Le tribunal, pour rejeter la demande formée au titre de la perte de chance de n’avoir pu vendre le bien à un prix plus avantageux, a constaté qu’il n’était pas justifié par les époux X d’éléments de nature à établir le montant des frais de notaire et ainsi d’évaluer le préjudice.
Devant la cour, ces derniers produisent le calcul effectué par le notaire dans l’hypothèse d’une vente au prix de 750 000 euros frais de notaire inclus, dont il ressort que les frais de notaires auraient représenté la somme de 8 674,98 euros TTC et les droits d’enregistrement une somme de 40 102 euros soit un total de 48 776,98 euros.
Ils sollicitent ainsi le paiement de la différence entre 701 223,02 euros (750 000 ' 48 776,98) et le prix de vente perçu de 680 000 euros soit une somme de 21 223,02 euros.
Or d’une part, il est constant que la réparation d’une perte de chance doit être mesurée à la chance perdue et ne peut pas être égale à l’avantage qu’aurait procuré cette chance si elle s’était réalisée, d’autre part le calcul effectué par les époux X omet les honoraires de la société Cristi qu’ils auraient réglés dans l’hypothèse où l’offre des époux Z aurait été transmise et acceptée par les vendeurs.
En retenant une perte de chance de 80%, compte tenu des incertitudes liées à l’acceptation par les vendeurs du montant proposé et de la réalisation des conditions suspensives en cas de signature d’un compromis de vente, le préjudice s’établit à la somme de 16 978,41 euros de sorte qu’il est totalement absorbé par le montant des honoraires de l’agent immobilier représentant 29 000 euros, étant précisé que pour le calcul de ces derniers, le mandat de vente ne fait référence à aucun pourcentage du prix de vente.
Par substitution de motifs, le jugement qui a rejeté la demande reconventionnelle des époux X sera confirmé.
Sur les demandes accessoires
Une action en justice ainsi que la défense à une action, ne peuvent sauf circonstances particulières qu’il appartient au juge de spécifier, constituer un abus de droit lorsque sa légitimité a été reconnue par la juridiction du premier degré.
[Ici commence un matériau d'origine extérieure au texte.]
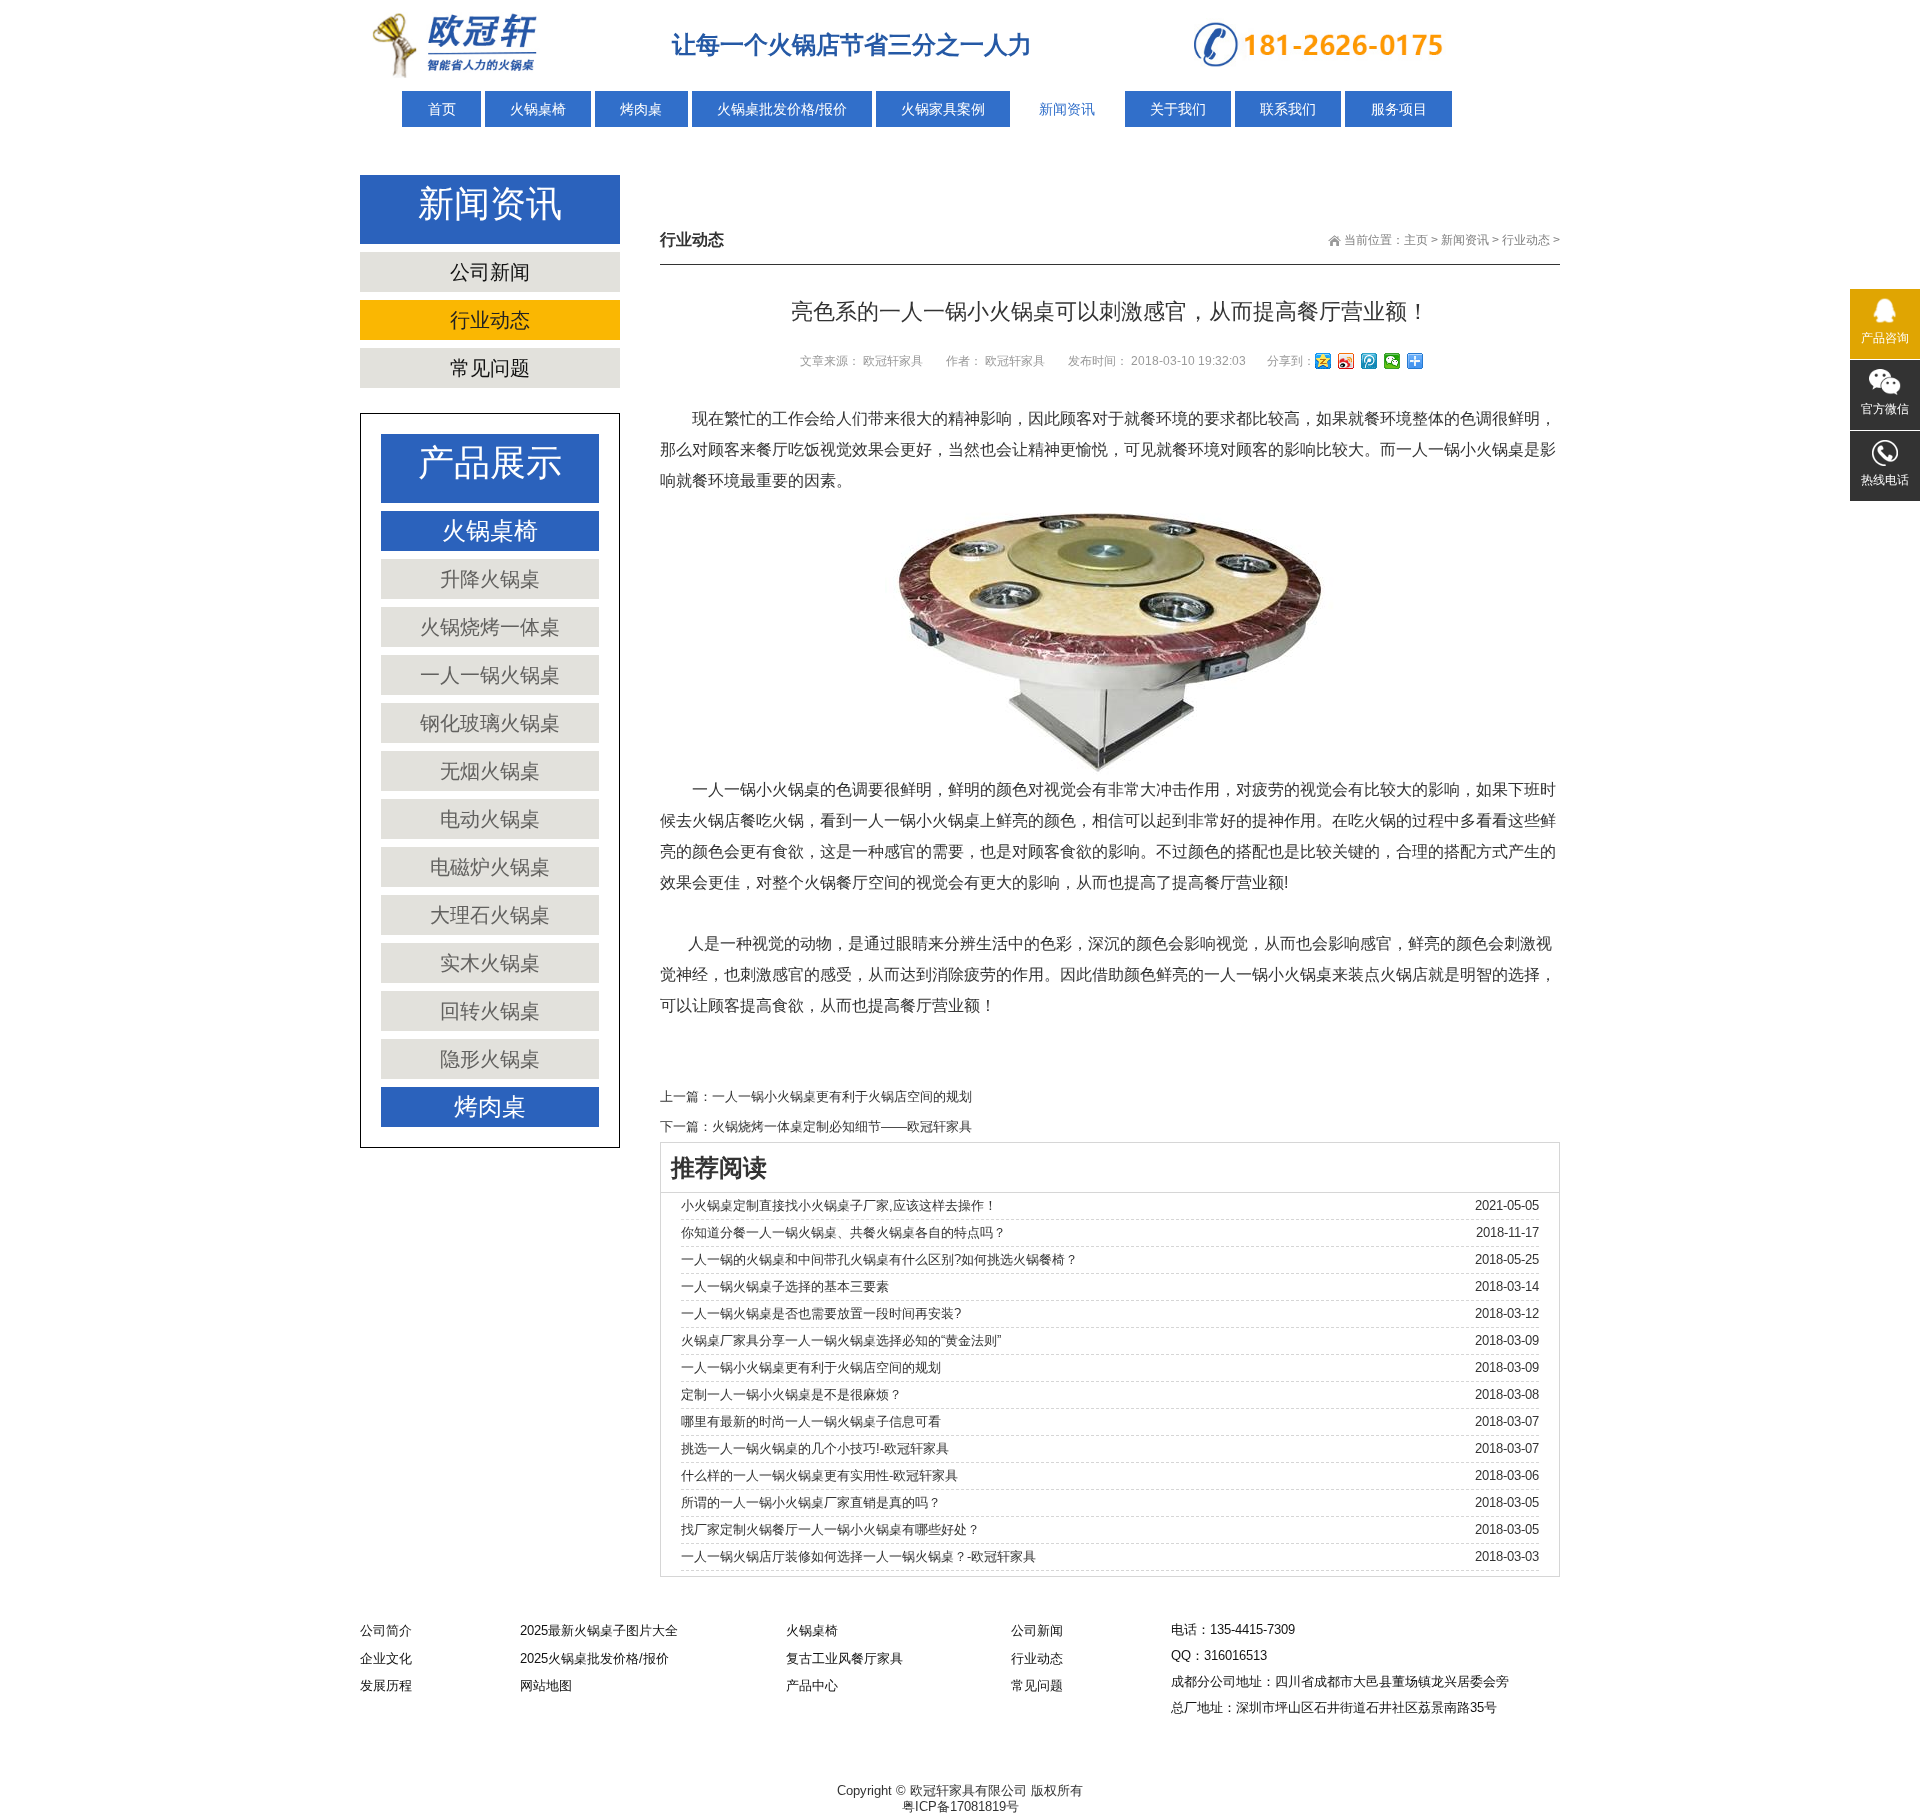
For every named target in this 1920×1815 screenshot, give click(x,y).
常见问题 (490, 368)
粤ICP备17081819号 (960, 1806)
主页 (1416, 240)
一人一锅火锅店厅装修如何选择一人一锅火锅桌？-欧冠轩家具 (858, 1556)
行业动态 (1526, 240)
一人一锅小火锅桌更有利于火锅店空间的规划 (842, 1096)
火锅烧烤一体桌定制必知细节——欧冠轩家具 (842, 1126)
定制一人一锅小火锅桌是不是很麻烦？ (791, 1394)
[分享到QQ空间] (1323, 361)
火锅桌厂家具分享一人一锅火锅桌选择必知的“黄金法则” (841, 1340)
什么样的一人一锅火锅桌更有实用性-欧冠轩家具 (819, 1475)
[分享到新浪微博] (1346, 361)
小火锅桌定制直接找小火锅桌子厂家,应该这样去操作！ (839, 1205)
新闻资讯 (1465, 240)
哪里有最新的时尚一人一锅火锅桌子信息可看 (811, 1421)
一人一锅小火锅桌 (1460, 449)
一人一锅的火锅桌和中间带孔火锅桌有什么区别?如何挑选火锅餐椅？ (879, 1259)
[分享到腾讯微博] (1369, 361)
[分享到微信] (1392, 361)
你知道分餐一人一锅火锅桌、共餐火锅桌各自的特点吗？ (843, 1232)
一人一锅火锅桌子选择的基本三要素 (785, 1286)
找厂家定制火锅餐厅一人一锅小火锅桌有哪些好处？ (830, 1529)
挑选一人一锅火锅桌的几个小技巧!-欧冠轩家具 (815, 1448)
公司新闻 (490, 272)
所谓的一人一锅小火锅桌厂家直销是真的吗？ (811, 1502)
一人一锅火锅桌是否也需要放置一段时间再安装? (821, 1313)
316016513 (1235, 1655)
Ainsi, alors que les époux X succombent en leurs prétentions, la demande indemnitaire qu’ils forment pour procédure abusive ne peut qu’être rejetée.
L’équité ne commande pas de faire application, en cause d’appel, des dispositions de l’article 700 du code de procédure civile.
Les époux X qui succombent en leur appel sont tenus aux dépens.
PAR CES MOTIFS
La Cour, statuant publiquement et contradictoirement,
Confirme le jugement déféré en toutes ses dispositions,
Y ajoutant,
Déboute les époux X de leur demande indemnitaire pour procédure abusive,
Rejette les demandes fondées sur les dispositions de l’article 700 du code de procédure civile devant la cour,
Condamne les époux X aux dépens exposés en appel dont distraction au profit de Me Verron avocat.
Ainsi prononcé publiquement le 01 juin 2021 par mise à disposition de l’arrêt au greffe de la Cour, les parties en ayant été préalablement avisées dans les conditions prévues au deuxième alinéa de l’article 450 du code de procédure civile, et signé par Michel FICAGNA, Président et Sylvie LAVAL, Greffier.